= Beginning of Section =

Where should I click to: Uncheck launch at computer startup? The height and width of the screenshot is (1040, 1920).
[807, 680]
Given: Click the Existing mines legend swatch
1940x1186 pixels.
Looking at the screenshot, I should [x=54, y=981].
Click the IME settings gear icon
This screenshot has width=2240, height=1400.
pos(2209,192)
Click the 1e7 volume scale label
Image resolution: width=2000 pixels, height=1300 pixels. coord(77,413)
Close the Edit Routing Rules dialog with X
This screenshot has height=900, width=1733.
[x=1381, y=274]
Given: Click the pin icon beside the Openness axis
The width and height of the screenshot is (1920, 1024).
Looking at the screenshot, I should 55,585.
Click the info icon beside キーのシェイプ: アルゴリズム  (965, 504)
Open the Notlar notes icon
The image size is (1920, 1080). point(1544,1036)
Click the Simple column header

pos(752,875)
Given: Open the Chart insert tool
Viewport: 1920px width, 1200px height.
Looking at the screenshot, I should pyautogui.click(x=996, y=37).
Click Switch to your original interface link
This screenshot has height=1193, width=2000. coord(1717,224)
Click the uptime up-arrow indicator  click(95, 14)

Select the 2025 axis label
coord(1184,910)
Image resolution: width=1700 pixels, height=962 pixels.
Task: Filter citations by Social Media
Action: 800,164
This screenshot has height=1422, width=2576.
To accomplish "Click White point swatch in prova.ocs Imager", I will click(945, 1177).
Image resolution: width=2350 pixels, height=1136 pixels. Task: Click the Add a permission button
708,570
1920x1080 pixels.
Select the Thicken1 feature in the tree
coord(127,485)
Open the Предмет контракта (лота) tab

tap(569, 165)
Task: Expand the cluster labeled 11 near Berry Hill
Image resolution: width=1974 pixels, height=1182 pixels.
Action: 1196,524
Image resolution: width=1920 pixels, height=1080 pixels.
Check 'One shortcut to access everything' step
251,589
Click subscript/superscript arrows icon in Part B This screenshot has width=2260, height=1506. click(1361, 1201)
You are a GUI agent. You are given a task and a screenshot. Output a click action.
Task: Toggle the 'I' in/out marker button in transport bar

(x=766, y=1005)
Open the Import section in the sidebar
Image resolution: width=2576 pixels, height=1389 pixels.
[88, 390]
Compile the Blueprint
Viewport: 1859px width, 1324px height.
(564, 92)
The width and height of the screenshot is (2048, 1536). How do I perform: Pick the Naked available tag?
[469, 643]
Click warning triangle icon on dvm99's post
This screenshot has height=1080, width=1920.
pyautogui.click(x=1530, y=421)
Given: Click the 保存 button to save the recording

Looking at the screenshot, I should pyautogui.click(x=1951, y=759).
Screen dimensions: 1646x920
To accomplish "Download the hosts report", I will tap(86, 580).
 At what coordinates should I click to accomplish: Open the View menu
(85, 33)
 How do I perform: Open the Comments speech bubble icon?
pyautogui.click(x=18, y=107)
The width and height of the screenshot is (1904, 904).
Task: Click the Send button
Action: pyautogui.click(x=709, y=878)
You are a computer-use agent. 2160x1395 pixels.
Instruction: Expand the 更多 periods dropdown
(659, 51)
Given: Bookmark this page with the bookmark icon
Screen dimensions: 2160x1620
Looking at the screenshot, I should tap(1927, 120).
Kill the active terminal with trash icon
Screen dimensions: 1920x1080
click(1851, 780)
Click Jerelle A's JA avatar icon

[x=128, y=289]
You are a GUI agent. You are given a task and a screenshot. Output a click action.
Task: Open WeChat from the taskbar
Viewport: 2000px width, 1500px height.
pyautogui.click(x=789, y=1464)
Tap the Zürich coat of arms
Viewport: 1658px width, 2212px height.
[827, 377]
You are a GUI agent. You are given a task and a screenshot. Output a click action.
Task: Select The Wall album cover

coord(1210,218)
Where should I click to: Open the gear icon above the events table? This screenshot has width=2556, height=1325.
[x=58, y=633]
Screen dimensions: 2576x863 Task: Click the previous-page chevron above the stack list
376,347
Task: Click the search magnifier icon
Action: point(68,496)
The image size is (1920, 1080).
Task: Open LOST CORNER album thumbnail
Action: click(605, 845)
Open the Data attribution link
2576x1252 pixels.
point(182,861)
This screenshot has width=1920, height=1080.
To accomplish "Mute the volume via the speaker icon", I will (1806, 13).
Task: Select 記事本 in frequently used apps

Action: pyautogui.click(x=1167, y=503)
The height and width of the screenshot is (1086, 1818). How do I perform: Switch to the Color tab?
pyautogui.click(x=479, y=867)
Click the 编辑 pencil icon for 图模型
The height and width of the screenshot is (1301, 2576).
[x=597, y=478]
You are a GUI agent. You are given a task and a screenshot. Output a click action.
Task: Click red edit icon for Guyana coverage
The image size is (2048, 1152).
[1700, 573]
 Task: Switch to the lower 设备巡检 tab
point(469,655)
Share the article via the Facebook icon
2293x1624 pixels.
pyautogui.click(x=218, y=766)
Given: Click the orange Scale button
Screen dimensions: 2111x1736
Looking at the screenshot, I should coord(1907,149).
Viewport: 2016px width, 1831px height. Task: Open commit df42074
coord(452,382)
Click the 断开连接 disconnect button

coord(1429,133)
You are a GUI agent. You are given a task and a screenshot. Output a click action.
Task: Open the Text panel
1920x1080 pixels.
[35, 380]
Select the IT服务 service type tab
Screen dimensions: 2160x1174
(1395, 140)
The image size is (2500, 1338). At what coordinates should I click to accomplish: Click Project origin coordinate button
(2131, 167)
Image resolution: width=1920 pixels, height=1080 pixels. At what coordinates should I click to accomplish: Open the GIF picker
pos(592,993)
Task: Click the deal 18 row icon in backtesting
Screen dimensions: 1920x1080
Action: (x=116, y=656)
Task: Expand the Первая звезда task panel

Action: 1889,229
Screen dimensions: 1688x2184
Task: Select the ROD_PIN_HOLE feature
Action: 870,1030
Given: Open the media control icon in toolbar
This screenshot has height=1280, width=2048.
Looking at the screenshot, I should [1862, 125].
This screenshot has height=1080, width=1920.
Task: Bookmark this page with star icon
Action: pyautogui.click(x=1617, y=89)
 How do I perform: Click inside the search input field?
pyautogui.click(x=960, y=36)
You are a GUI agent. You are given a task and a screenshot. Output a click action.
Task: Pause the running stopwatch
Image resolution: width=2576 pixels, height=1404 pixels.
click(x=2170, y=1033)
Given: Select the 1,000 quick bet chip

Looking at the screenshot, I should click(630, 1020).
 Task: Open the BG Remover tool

= End of Section =

▶ _Problem details_:
Each record above should be repeated exactly.

▶ _Output for this exercise_:
Where should I click to: Uncheck launch at computer startup? The height and width of the screenshot is (1040, 1920).
[807, 680]
Given: Click the Existing mines legend swatch
1940x1186 pixels.
Looking at the screenshot, I should [x=54, y=981].
Click the IME settings gear icon
This screenshot has width=2240, height=1400.
pos(2209,192)
Click the 1e7 volume scale label
Image resolution: width=2000 pixels, height=1300 pixels. coord(77,413)
Close the Edit Routing Rules dialog with X
This screenshot has height=900, width=1733.
[x=1381, y=274]
Given: Click the pin icon beside the Openness axis
The width and height of the screenshot is (1920, 1024).
Looking at the screenshot, I should 55,585.
Click the info icon beside キーのシェイプ: アルゴリズム  (965, 504)
Open the Notlar notes icon
The image size is (1920, 1080). point(1544,1036)
Click the Simple column header

pos(752,875)
Given: Open the Chart insert tool
Viewport: 1920px width, 1200px height.
Looking at the screenshot, I should pyautogui.click(x=996, y=37).
Click Switch to your original interface link
This screenshot has height=1193, width=2000. coord(1717,224)
Click the uptime up-arrow indicator  click(95, 14)

Select the 2025 axis label
coord(1184,910)
Image resolution: width=1700 pixels, height=962 pixels.
Task: Filter citations by Social Media
Action: 800,164
This screenshot has height=1422, width=2576.
To accomplish "Click White point swatch in prova.ocs Imager", I will click(945, 1177).
Image resolution: width=2350 pixels, height=1136 pixels. Task: Click the Add a permission button
708,570
1920x1080 pixels.
Select the Thicken1 feature in the tree
coord(127,485)
Open the Предмет контракта (лота) tab

tap(569, 165)
Task: Expand the cluster labeled 11 near Berry Hill
Image resolution: width=1974 pixels, height=1182 pixels.
Action: 1196,524
Image resolution: width=1920 pixels, height=1080 pixels.
Check 'One shortcut to access everything' step
251,589
Click subscript/superscript arrows icon in Part B This screenshot has width=2260, height=1506. click(1361, 1201)
You are a GUI agent. You are given a task and a screenshot. Output a click action.
Task: Toggle the 'I' in/out marker button in transport bar

(x=766, y=1005)
Open the Import section in the sidebar
Image resolution: width=2576 pixels, height=1389 pixels.
[88, 390]
Compile the Blueprint
Viewport: 1859px width, 1324px height.
(564, 92)
The width and height of the screenshot is (2048, 1536). How do I perform: Pick the Naked available tag?
[469, 643]
Click warning triangle icon on dvm99's post
This screenshot has height=1080, width=1920.
pyautogui.click(x=1530, y=421)
Given: Click the 保存 button to save the recording

Looking at the screenshot, I should pyautogui.click(x=1951, y=759).
Screen dimensions: 1646x920
To accomplish "Download the hosts report", I will tap(86, 580).
 At what coordinates should I click to accomplish: Open the View menu
(85, 33)
 How do I perform: Open the Comments speech bubble icon?
pyautogui.click(x=18, y=107)
The width and height of the screenshot is (1904, 904).
Task: Click the Send button
Action: pyautogui.click(x=709, y=878)
You are a computer-use agent. 2160x1395 pixels.
Instruction: Expand the 更多 periods dropdown
(659, 51)
Given: Bookmark this page with the bookmark icon
Screen dimensions: 2160x1620
Looking at the screenshot, I should tap(1927, 120).
Kill the active terminal with trash icon
Screen dimensions: 1920x1080
click(1851, 780)
Click Jerelle A's JA avatar icon

[x=128, y=289]
You are a GUI agent. You are given a task and a screenshot. Output a click action.
Task: Open WeChat from the taskbar
Viewport: 2000px width, 1500px height.
pyautogui.click(x=789, y=1464)
Tap the Zürich coat of arms
Viewport: 1658px width, 2212px height.
[827, 377]
You are a GUI agent. You are given a task and a screenshot. Output a click action.
Task: Select The Wall album cover

coord(1210,218)
Where should I click to: Open the gear icon above the events table? This screenshot has width=2556, height=1325.
[x=58, y=633]
Screen dimensions: 2576x863 Task: Click the previous-page chevron above the stack list
376,347
Task: Click the search magnifier icon
Action: point(68,496)
The image size is (1920, 1080).
Task: Open LOST CORNER album thumbnail
Action: click(605, 845)
Open the Data attribution link
2576x1252 pixels.
point(182,861)
This screenshot has width=1920, height=1080.
To accomplish "Mute the volume via the speaker icon", I will (1806, 13).
Task: Select 記事本 in frequently used apps

Action: pyautogui.click(x=1167, y=503)
The height and width of the screenshot is (1086, 1818). How do I perform: Switch to the Color tab?
pyautogui.click(x=479, y=867)
Click the 编辑 pencil icon for 图模型
The height and width of the screenshot is (1301, 2576).
[x=597, y=478]
You are a GUI agent. You are given a task and a screenshot. Output a click action.
Task: Click red edit icon for Guyana coverage
The image size is (2048, 1152).
[1700, 573]
 Task: Switch to the lower 设备巡检 tab
point(469,655)
Share the article via the Facebook icon
2293x1624 pixels.
pyautogui.click(x=218, y=766)
Given: Click the orange Scale button
Screen dimensions: 2111x1736
Looking at the screenshot, I should coord(1907,149).
Viewport: 2016px width, 1831px height. Task: Open commit df42074
coord(452,382)
Click the 断开连接 disconnect button

coord(1429,133)
You are a GUI agent. You are given a task and a screenshot. Output a click action.
Task: Open the Text panel
1920x1080 pixels.
[35, 380]
Select the IT服务 service type tab
Screen dimensions: 2160x1174
(1395, 140)
The image size is (2500, 1338). At what coordinates should I click to accomplish: Click Project origin coordinate button
(2131, 167)
Image resolution: width=1920 pixels, height=1080 pixels. At what coordinates should I click to accomplish: Open the GIF picker
pos(592,993)
Task: Click the deal 18 row icon in backtesting
Screen dimensions: 1920x1080
Action: (x=116, y=656)
Task: Expand the Первая звезда task panel

Action: 1889,229
Screen dimensions: 1688x2184
Task: Select the ROD_PIN_HOLE feature
Action: 870,1030
Given: Open the media control icon in toolbar
This screenshot has height=1280, width=2048.
Looking at the screenshot, I should [1862, 125].
This screenshot has height=1080, width=1920.
Task: Bookmark this page with star icon
Action: pyautogui.click(x=1617, y=89)
 How do I perform: Click inside the search input field?
pyautogui.click(x=960, y=36)
You are a GUI agent. You are given a task and a screenshot. Output a click action.
Task: Pause the running stopwatch
Image resolution: width=2576 pixels, height=1404 pixels.
click(x=2170, y=1033)
Given: Select the 1,000 quick bet chip

Looking at the screenshot, I should click(630, 1020).
 Task: Open the BG Remover tool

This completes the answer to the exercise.